Lona Sandon, an assistant professor of clinical nutrition at the University of Texas Southwestern Medical Center at Dallas, suggested that the findings speak to the broader issue of dietary supplement safety in the United States. “First of all, although the traditional Chinese medicine products this study looked at may not be openly sitting on American store shelves, in this day and age you bet you can get them on the Internet,” she cautioned. “So, the argument that it's not an issue in the U.S. is a bad one.” But also, Sandon added, “just like these traditional medicines, dietary supplements that are openly sold in the U.S. are not like drugs. They do not have to undergo the scrutiny of testing for safety, for efficacy or for purity that would show that what the manufacturers say is in the product is truly in the product, and in the amount that they say is in the product,” she pointed out.

“Now, we do have the Council for Responsible Nutrition, which is a supplement industry trade group that is attempting to clean up the image of the supplement industry in the eyes of health and medical professionals,” she noted. “But that's just a voluntary notion that mostly appeals just to the big supplement players who want to keep a good reputation and are interested in being part of this group,” Sandon cautioned. “Lots of smaller companies may not be so ethical. And either way, the practice still has nothing to do with questions of safety or efficacy,” she stressed. “I don't care how many times something is touted as being natural. All the things they found in these traditional Chinese medicines were natural. Ephedra was natural, and it killed people. Natural does not always equal safe,” Sandon stated.

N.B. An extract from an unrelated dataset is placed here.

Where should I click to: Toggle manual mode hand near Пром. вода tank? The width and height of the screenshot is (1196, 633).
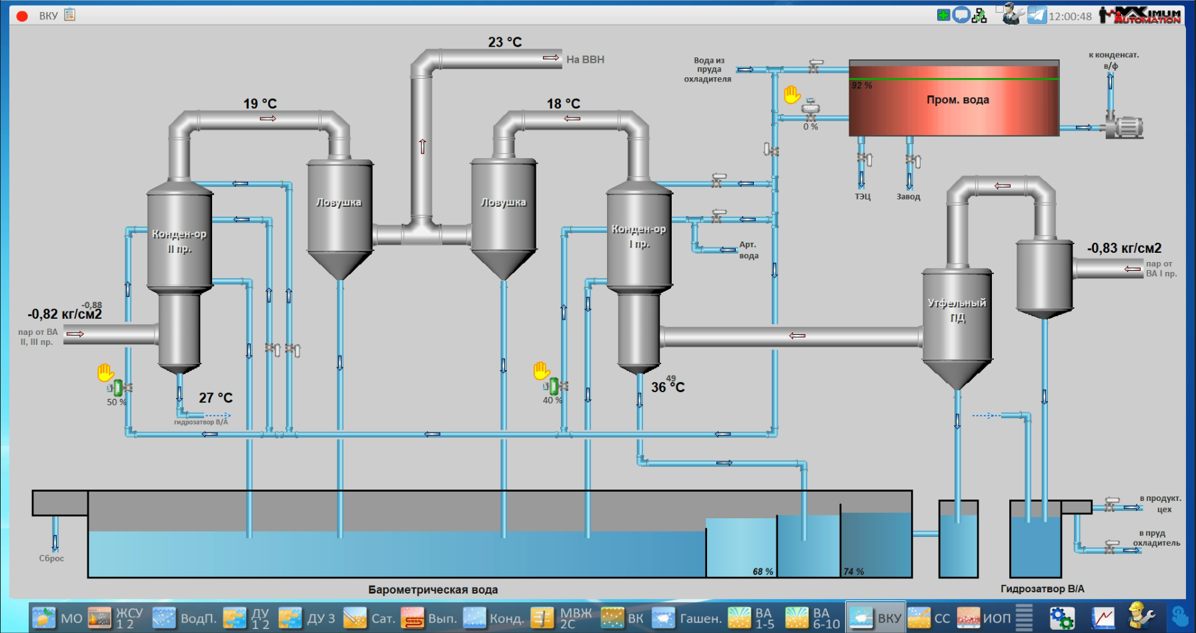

Council for Responsible Nutrition officials would not comment on the findings, suggesting it was inappropriate to confuse traditional Chinese medicines produced under Chinese regulations with dietary supplements manufactured in the United States. That sentiment was shared by Mark Blumenthal, founder and executive director of the American Botanical Council. While acknowledging that some aspects of traditional Chinese medicine formulation are “alarming and distasteful,” Blumenthal concurred that such practices are not representative of the American dietary supplement industry's standards.